Metagaming has two famous spoofs of Steve Jackson Games material one is their Fist Full of Turkeys game and the other is a spoof of Steve Jacksons excellent One Page Bulge called One Page Bilge.



It should be noted that one of the things that makes Metagaming's protests against Jackson so purile is that Jackson was one of the leading voices advocating for designer rights in the gaming industry. Eventually his desire to see designers properly compensated led to him forming his own company, but the fact is that gaming is one of the last venues where the creators see almost no benefit for their creations due to the "work for hire" environment in gaming. People like Wolfgang Baur deserve credit, and ownership, in products like Dark*Matter, it's the only way to guarantee high quality and it is the right thing to do from a PR perspective. Imagine if designers had options on the systems they created. The Pinnacle Entertainment Group edition of Torg would be more than a pipe dream, and GURPS might be called The Fantasy Trip.

2 comments:

Gene Weigel said...

The main beef that the hardcore fans of original AD&D have is that person wasn't just an innovator of a new direction for D&D. She used personal information to lock the principals of the company into personal legal quagmires.

Gygax love him or hate him really was personally crushed by her methods in her hostile takeover. She investigated his personal life and exposed private matters that had his loved ones turn against him.

Thats a big deal for people who were expecting more Dungeon Masters Guide type quality.

Sure theres people who came in during the latter years that thought the game wasn't supposed to have the "Gygax fantasy finesse" and they are of a mind that "the game" should be more of a friendly get together to tell stories using a more superficial take on rules and with more "set settings" rather than loose rules to take on your own favorites of fantasy. However the latter players of D&D's success at play doesn't change the fact that there was a different style that was a major phenomenon that got pushed to the side in wrongful and hurtful manner to the already in place fan base.

There are staff under Williams who tell horror stories but those stories are irrelevant as there is a feeling that we all would have been better off without her existing in the "TSR equation" in the first place.

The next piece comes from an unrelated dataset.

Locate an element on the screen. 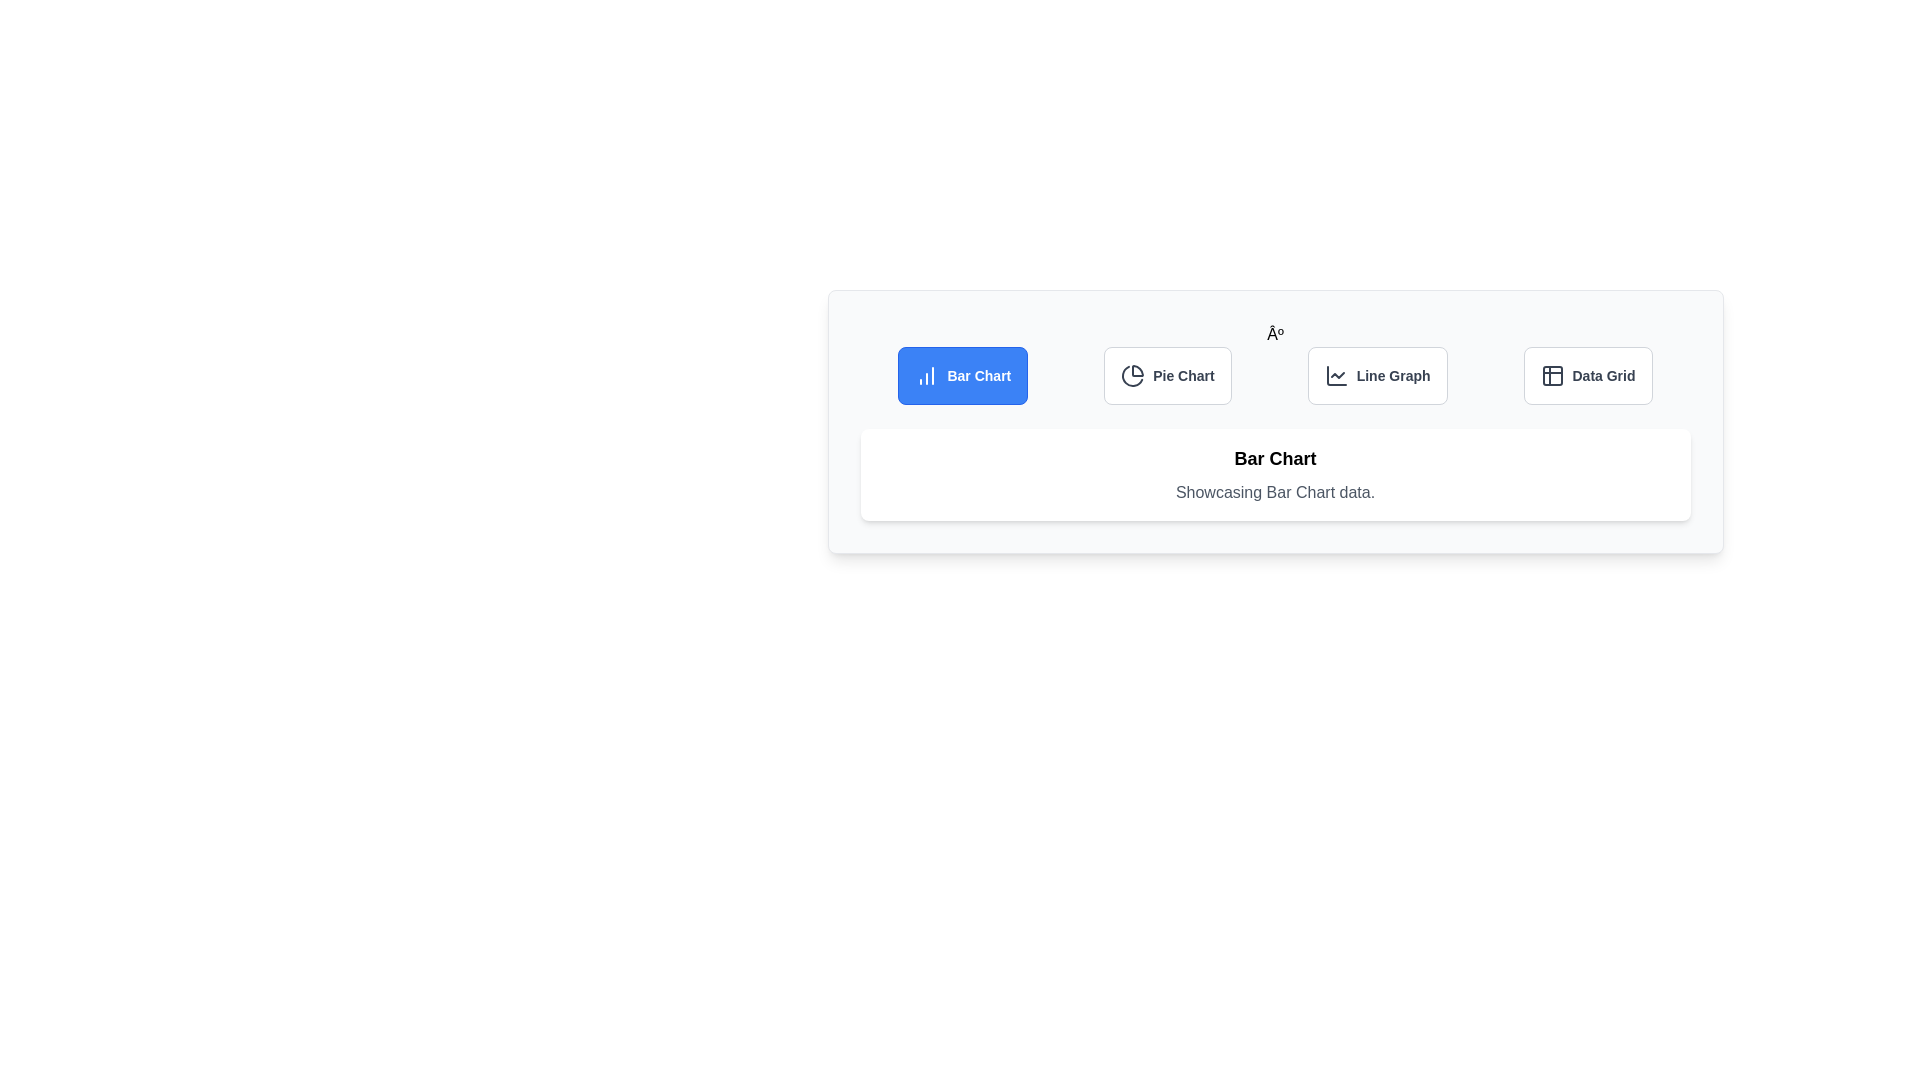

The Forgotten Realms would have still existed but I think it would have been much much better with Gygax as a guiding hand. At least in regard to making it into more of a toolbox for gamers than just the superficial overwritten gazetteers that were the staple of it.

So was she a good person? From the details of the takeover? Just imagine your career being destroyed by your coworker using personal information to remove you.

Afterwards, the leftover designers seemed to dislike her but thats no real concern except tangentially.

The real problem that I find with Williams is that fans aren't angry enough and thats a real shame.

Dan Eastwood said...

Metagaming also suffered from not keeping up with what was happening in the hobby. For all its simplicity, The Fantasy Trip is a quite a good game system. Instead of focusing on publishing Microquest games for TFT, they might have created their own campaign setting books.

PS: I found it difficult to post a comment here, because the only link to comment appears on the main page, and not on the individual post page. You might consider adding that.